Yo que creí que la luz era mía
precipitado en la sombra me veo.
(Miguel Hernández)
El Mediterráneo lila de una palmera multicolor. Surtidor de colores frente a los vientos de amarillo limón. La vida a toda vela se va entre los fotogramas de un dale que dale flores, flores rojas, flores negras, flores de un almendro y la calavera invernal de un amigo que muere.
Tiempos de guerra agitan la vida que da la vida y da la muerte. Manos alzadas sobre calaveras, huesos y un caballito de cartón. Un bebé entre los brazos de una monja bebe leche de guerra mientras el General Francisco Franco, con bigotito de cine, alienta a los soldados de azada, trinchera y cuatro líneas de amor.
En la cueva oscura se derrama sangre y arena que eclipsa la luz technicolor, que empaña la tierra fría, que remueve piedras negras, que despedaza raíces oscuras, que sopla vidrios opacos, que golpea al niño del martillo, carne de cementerio y el diluvio que nunca llega.

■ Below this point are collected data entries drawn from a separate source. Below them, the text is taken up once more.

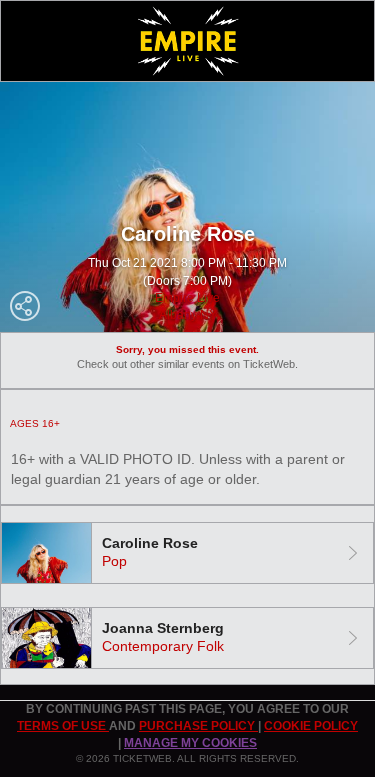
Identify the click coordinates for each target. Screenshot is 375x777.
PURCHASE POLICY (198, 726)
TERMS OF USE (63, 726)
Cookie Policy (311, 726)
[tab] (187, 553)
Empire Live (187, 298)
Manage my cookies (190, 743)
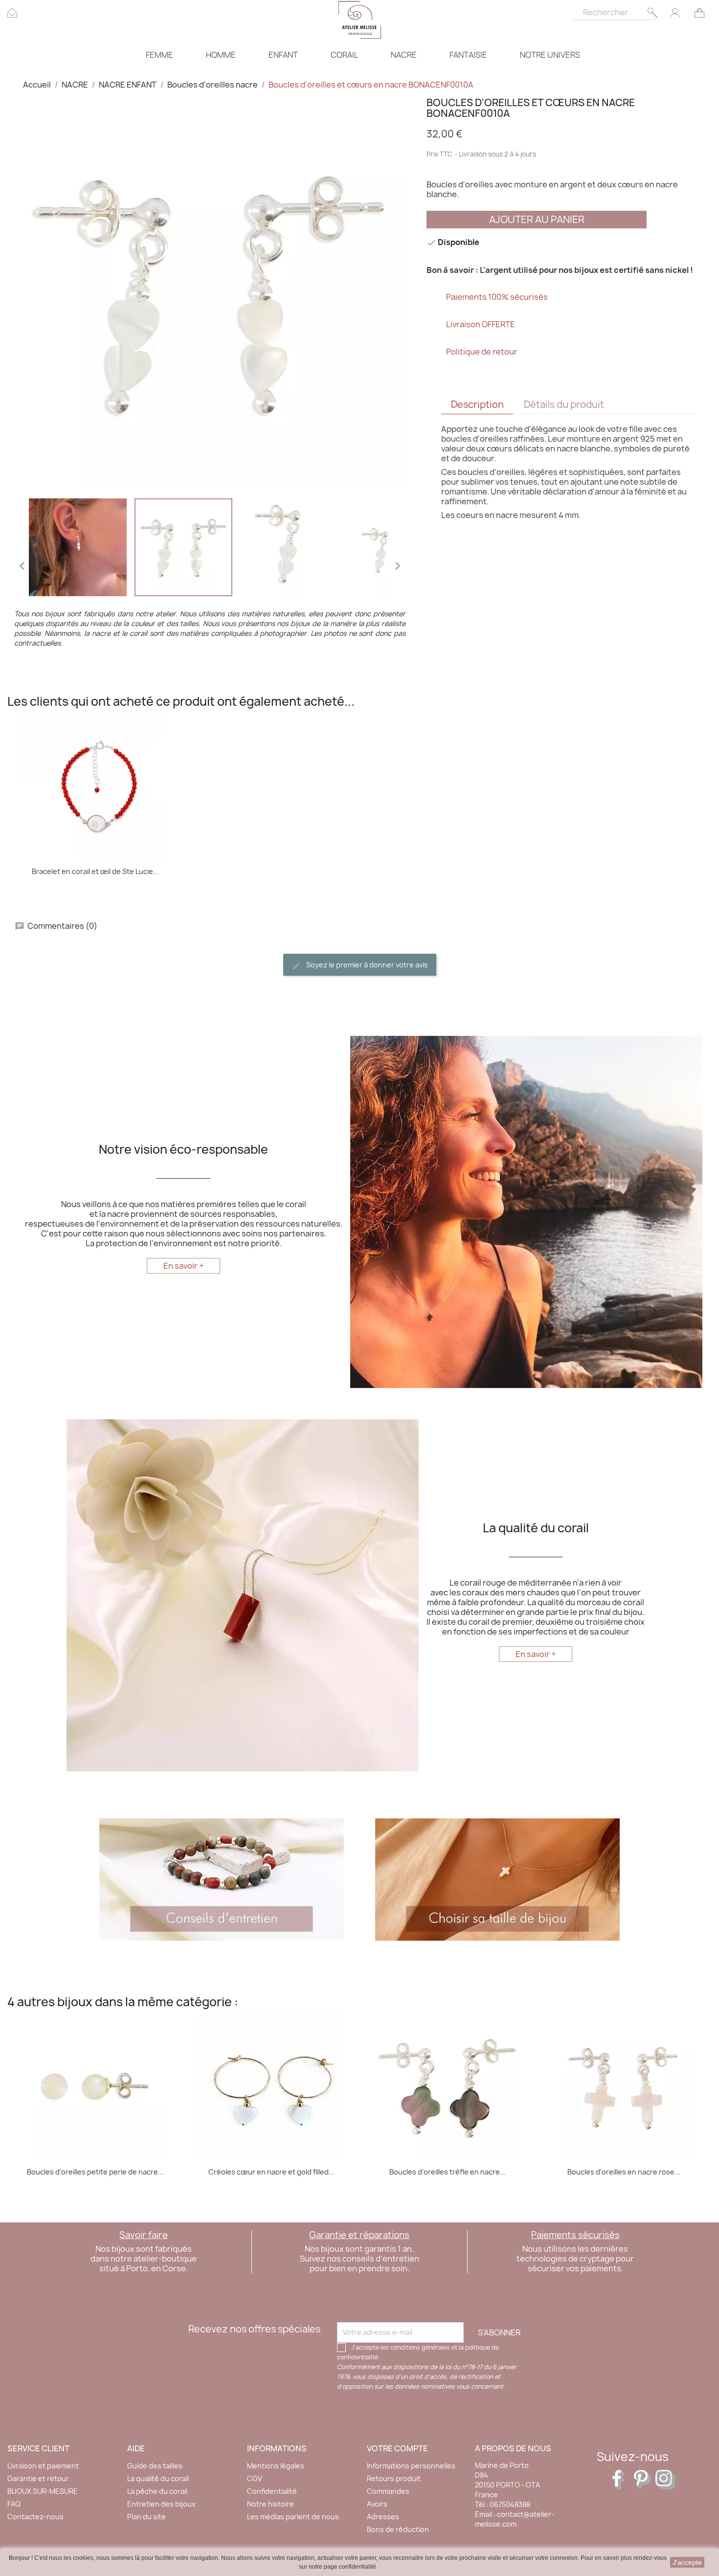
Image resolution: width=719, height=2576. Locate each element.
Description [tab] (477, 404)
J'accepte (687, 2562)
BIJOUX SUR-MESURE (42, 2491)
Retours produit (394, 2478)
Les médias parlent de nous (293, 2516)
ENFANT (283, 55)
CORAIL (344, 55)
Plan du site (146, 2516)
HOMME (221, 55)
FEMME (159, 55)
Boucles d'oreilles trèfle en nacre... (447, 2171)
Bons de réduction (398, 2529)
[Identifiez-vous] (675, 12)
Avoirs (377, 2504)
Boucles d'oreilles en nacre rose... (623, 2171)
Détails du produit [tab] (564, 404)
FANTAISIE (468, 55)
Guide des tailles (154, 2465)
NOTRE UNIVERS (550, 55)
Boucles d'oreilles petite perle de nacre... (95, 2171)
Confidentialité (272, 2491)
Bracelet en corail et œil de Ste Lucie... (95, 871)
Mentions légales (275, 2465)
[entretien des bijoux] (221, 1879)
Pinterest (643, 2479)
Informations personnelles (411, 2465)
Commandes (388, 2491)
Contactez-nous (35, 2516)
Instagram (665, 2479)
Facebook (622, 2479)
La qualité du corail (158, 2478)
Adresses (383, 2516)
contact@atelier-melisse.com (514, 2519)
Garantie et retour (38, 2478)
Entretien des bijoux (161, 2504)
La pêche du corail (157, 2491)
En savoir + (183, 1265)
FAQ (14, 2504)
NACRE (404, 55)
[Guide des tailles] (497, 1879)
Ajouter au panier (536, 219)
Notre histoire (270, 2504)
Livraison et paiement (43, 2465)
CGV (254, 2478)
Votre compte (397, 2448)
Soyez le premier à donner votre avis (366, 964)
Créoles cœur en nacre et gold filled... (271, 2171)
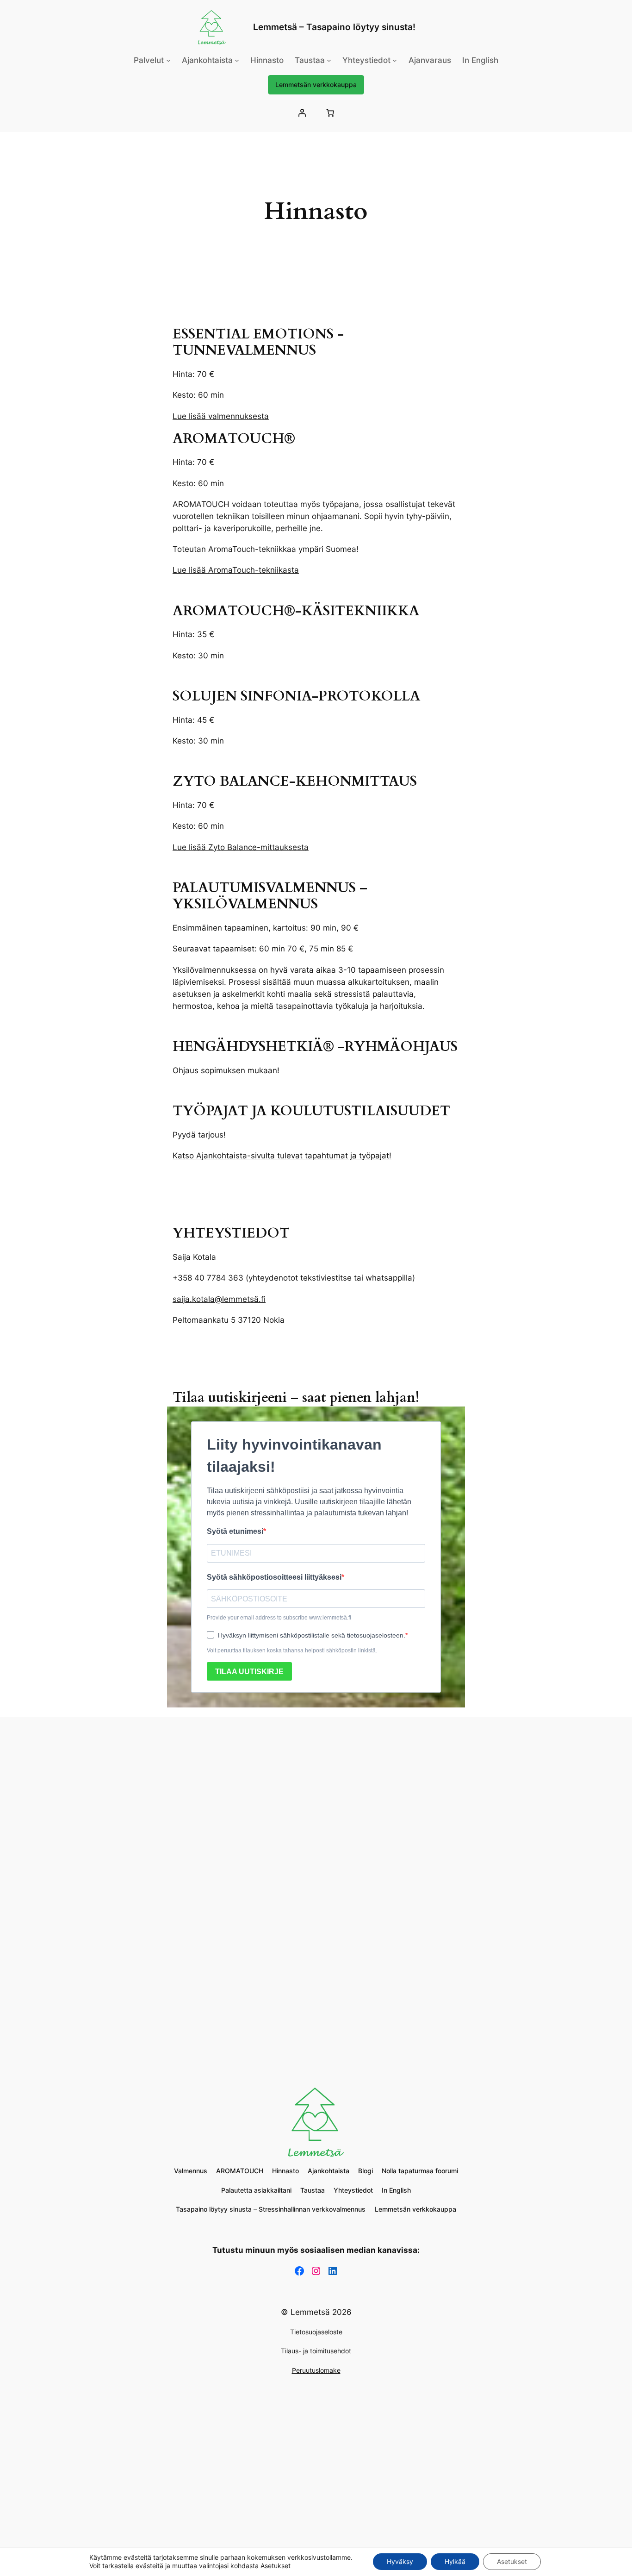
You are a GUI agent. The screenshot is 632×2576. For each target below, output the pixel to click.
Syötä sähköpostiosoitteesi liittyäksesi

Senderos sobre el fondo blanco blanquísimo de un sueño de libertad. Mis ojos y mis manos y la vida como un baile de corazones y espuma, algodones y azucenas. Aun tengo la vida, la mirada y el relicario de si me matan muero. Hombre rojo bajo la luna y tres cebollas de escarcha, cebollas de hambre, tristes cebollas.
Me diluyo en el vientre preñado de tu cuerpo, campo fértil donde se forja el sol naciente y tu boca, sepultura bajo las estrellas, me trae sueños de muelles rojos y gaviotas que regresan a mis barrotes de tierra para no volver al mar. Cuando uno esta muerto todo se difumina, hasta la esencia del idioma.